The United States took the initiative in negotiating the significant treaty to guarantee the peaceful use of vast Antarctica.
The United States Information Agency has been transformed into a greatly improved medium for explaining our policies and actions to audiences overseas, answering the lies of communist propaganda, and projecting a clearer image of American life and culture.
Cultural, technological and educational exchanges with the Soviet Union have been encouraged, and a comprehensive agreement was made which authorized, among other things, the distribution of our Russian language magazine Amerika and the highly successful American Exhibition in Moscow.
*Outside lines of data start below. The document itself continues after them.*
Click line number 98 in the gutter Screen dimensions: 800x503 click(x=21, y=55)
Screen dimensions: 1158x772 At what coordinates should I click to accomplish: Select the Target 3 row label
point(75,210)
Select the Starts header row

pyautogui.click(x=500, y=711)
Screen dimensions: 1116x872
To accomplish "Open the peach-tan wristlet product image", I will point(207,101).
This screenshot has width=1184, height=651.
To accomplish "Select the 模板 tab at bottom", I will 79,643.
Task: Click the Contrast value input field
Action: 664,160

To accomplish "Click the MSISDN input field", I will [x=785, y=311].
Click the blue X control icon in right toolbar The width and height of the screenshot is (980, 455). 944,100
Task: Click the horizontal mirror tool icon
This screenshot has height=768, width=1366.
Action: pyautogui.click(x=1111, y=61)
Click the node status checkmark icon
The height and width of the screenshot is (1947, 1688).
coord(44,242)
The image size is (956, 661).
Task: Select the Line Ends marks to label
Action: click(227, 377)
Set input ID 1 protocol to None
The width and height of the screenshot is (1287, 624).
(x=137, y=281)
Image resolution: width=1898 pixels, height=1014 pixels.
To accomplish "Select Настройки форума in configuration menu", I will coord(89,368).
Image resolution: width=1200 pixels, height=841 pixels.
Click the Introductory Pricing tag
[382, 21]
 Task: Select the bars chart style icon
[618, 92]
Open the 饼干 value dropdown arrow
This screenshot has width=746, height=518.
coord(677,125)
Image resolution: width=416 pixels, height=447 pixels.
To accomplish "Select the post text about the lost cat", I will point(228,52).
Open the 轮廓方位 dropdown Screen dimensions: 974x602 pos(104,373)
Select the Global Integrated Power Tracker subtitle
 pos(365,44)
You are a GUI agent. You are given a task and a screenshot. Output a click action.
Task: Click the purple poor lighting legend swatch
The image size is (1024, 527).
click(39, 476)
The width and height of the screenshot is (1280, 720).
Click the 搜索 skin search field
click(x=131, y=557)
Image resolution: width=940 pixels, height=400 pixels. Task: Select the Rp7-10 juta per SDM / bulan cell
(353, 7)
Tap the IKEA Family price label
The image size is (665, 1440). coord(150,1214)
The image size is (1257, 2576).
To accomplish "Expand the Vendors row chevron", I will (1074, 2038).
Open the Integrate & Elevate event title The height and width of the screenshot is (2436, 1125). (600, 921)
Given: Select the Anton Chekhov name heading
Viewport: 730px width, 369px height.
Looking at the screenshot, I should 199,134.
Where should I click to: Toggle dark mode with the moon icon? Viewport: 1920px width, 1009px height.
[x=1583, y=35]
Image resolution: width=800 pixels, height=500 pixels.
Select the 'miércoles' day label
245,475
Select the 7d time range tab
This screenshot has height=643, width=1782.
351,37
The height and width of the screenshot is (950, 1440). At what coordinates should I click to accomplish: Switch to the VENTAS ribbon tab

This country has continued to withhold recognition of Communist China and to oppose vigorously the admission of this belligerent and unrepentant nation into the United Nations. Red China has yet to demonstrate that it deserves to be considered a “peace-loving” nation.
With communist imperialism held in check, constructive actions were undertaken to strengthen the economies of free world nations. The United States government has given sturdy support to the economic and technical assistance activities of the un. This country stimulated a doubling of the capital of the World Bank and a 50 percent capital increase in the International Monetary Fund. The Development Loan Fund and the International Development Association were established. The United States also took the lead in creating the Inter-American Development Bank.
Vice President Nixon, Secretaries of State Dulles and Herter and I travelled extensively through the world for the purpose of strengthening the cause of peace, freedom, and international understanding. So rewarding were these visits that their very success became a significant factor in causing the Soviet Union to wreck the planned Summit Conference of 1960.
These vital programs must go on. New tactics will have to be developed, of course, to meet new situations, but the underlying principles should be constant. Our great moral and material commitments to collective security, deterrence of force, international law, negotiations that lead to self-enforcing agreements, and the economic interdependence of free nations should remain the cornerstone of a foreign policy that will ultimately bring permanent peace with justice in freedom to all mankind. The continuing need of all free nations today is for each to recognize clearly the essentiality of an unbreakable bond among themselves based upon a complete dedication to the principles of collective security, effective cooperation and peace with justice.